To find: first five terms of the geometric sequence and the common ratio. Write the nth term of the sequence as a function of n .

Answer to Problem 29E

First five terms of the geometric sequence are $6,-9,\frac{27}{2},-\frac{81}{4},\frac{243}{8}$ respectively.

Common ratio of the sequence is $-\frac{3}{2}$ .

An expression for nth term of the sequence is $a_n=6{\left(-\frac{3}{2}\right)}^{n-1}$ .

Explanation of Solution

Given information:

An sequence is given with first term $a_1=6$ and a recurrence relation $a_{k+1}=-\frac{3}{2}{a}_k$ .

Concept used:

The $n$ th term of geometric sequence has the form $a_1=a_1{r}^{n-1}$ where $r$ is the common ratio of the consecutive terms of the sequence.

Every geometric sequence can be written in the following form.

  $a_1=a_1,a_2=a_{1}r,a_3=a_1{r}^2,a_4=a_1{r}^3,\mathrm{...},a_n=a_1{r}^{n-1},\mathrm{..}$

Calculation:

Now, consider the first term.

  $a_1=6$

And

  $a_{k+1}=-\frac{3}{2}{a}_k$

First five terms of the sequence can be found by substituting 1, 2, 3, 4, and 5 for kas shown:

  $\begin{array}{l}{a}_2=-\frac{3}{2}{a}_1=-\frac{3}{2}\times 6=-9\\ a_3=-\frac{3}{2}{a}_2=-\frac{3}{2}\times \left(-9\right)=\frac{27}{2}\\ a_4=-\frac{3}{2}{a}_3=-\frac{3}{2}\times \frac{27}{2}=-\frac{81}{4}\\ a_5=-\frac{3}{2}{a}_4=-\frac{3}{2}\times \left(-\frac{81}{4}\right)=\frac{243}{8}\end{array}$

Hence, the first five terms of the sequence are $6,-9,\frac{27}{2},-\frac{81}{4},\frac{243}{8}$ respectively.

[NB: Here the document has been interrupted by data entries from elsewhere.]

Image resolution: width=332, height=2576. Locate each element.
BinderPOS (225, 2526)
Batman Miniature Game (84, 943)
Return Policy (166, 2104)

The common ratio can be found by dividing first term by second term.

  $\begin{array}{c}r=\frac{a_2}{a_1}\\ =\frac{-9}{6}\\ =-\frac{3}{2}\end{array}$

Therefore, the common ratio is $-\frac{3}{2}$ .

Now, the expression for nth term can be found as

  $\begin{array}{c}{a}_n=a_1{r}^{n-1}\\ =6{\left(-\frac{3}{2}\right)}^{n-1}\\ a_n=6{\left(-\frac{3}{2}\right)}^{n-1}\end{array}$

Hence, the expression for nth term of the sequence is $a_n=6{\left(-\frac{3}{2}\right)}^{n-1}$ .